Carnaval

Nesta região a comemoração do Carnaval está intrinsecamente relacionada com a agricultura e com anunciar de um novo período. Assim, o Carnaval está ligado a um rito que marca o fim do Inverno, anunciado o nascimento de um novo período no calendário, a Primavera, que é então comemorada e anunciada nesta festa que, alguns autores, associam às antigas cerimónias da Natureza. Para confirmar este aspecto basta confrontar o significado etimológico da palavra Entrudo – a designação de Carnaval para esta época festiva é mais recente –, que provém do latim Introitus, cujo significado é “entrada”, ou seja, a já mencionada anunciação de um novo período.

Além desta relação do Carnaval com o final do Inverno e início da Primavera, podemos ainda denotar outra relação que será pertinente mencionar.

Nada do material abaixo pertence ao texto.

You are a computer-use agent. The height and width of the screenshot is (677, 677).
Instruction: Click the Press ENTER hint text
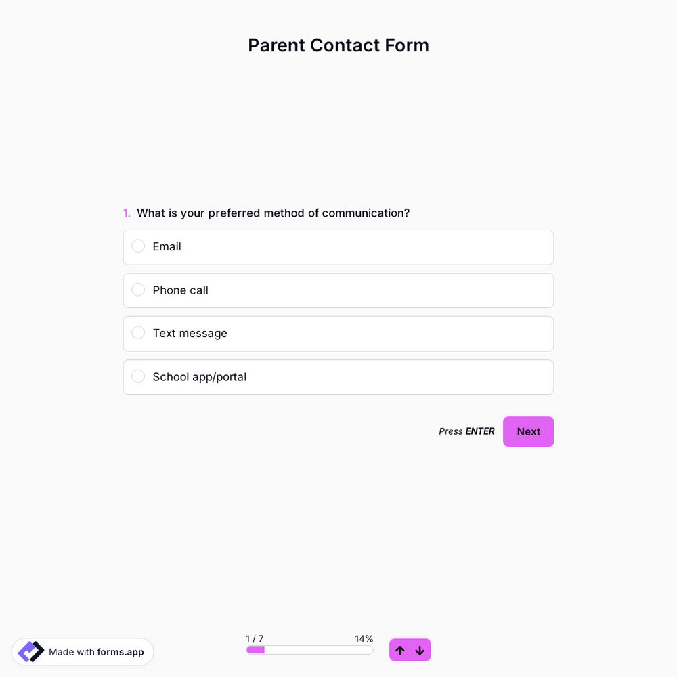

Como sabemos, a seguir ao período carnavalesco, ou seja, à paródia e aos excessos, surge a Quaresma, um período de contenção. Então o Carnaval pode ser considerado como sendo o clímax das festas de Inverno, no qual se usa e abusa da liberdade – como se torna legível na actuação libertina dos “caretos” e nos actos de denúncia social que ocorrem em várias localidades – ao qual se seguirá a Quaresma. Além disso, e como relembra Paulo Raposo no seu artigo presente no livro Rituais de Inverno com Máscaras, a etimologia do termo Carnaval provém “do latim carnevelare ou carnevale (adeus à carne)” (RAPOSO, 2006:78), o que o associa imediatamente ao período da Quaresma.

O mascarado prepara esta passagem desempenhando funções de conotação sagrada. Por exemplo, a crítica social que ocorre nestes dias pode ser vista como um rito de purificação das comunidades – em Lazarim ocorre um testamento burlesco, no qual é criticado o comportamento de uma camada populacional.

Nos últimos anos o Carnaval de Podence tem sido bastante divulgado pelos media, o que fez com que várias pessoas se dirijam a esta localidade com o intuito de assistir e participar neste Carnaval. Além disso, e como os “caretos” têm sido convidados a actuar em desfiles ou a fazer representações fora da sua localidade, ocorreu um alargamento do grupo de “caretos”, para dar a possibilidade aos jovens e não só de viajarem, quer nacional como internacionalmente.

A título de curiosidade é importante alertar que esta festa carnavalesca tão aclamada, nos anos 60 e 70, viu a sua continuidade afectada. Estas festividades foram reprimidas durante o Estado Novo (1993-1974) e nos anos 60 entraram em declínio devido à guerra colonial e ao movimento migratório que afastou as camadas mais jovens – as que asseguravam a permanência da festa – dos meios rurais. Foi no ano de 1985 que reapareceram com todo o seu esplendor e que se mantém até hoje.

 

Fontes e Bibliografia:

GODINHO, Paula, Setembro 2009, Mercardorização da diferença? Tempos, lugares e usos das máscaras transmontanas, Encontros Ibéricos Os limites do património: consumo e valores do passado, Barcelona.

PEREIRA, Benjamim, 1973, Máscaras Portuguesas, Lisboa, Museu de Etnologia do Ultramar.

PEREIRA, Benjamim [coord.], 2006, Rituais de Inverno com Máscaras, Bragança, Instituto Português de Museus.

TIZA, António Pinelo, 2004, Inverno Mágico, Ritos e Mistérios Transmontanos, Lisboa, Ésquilo.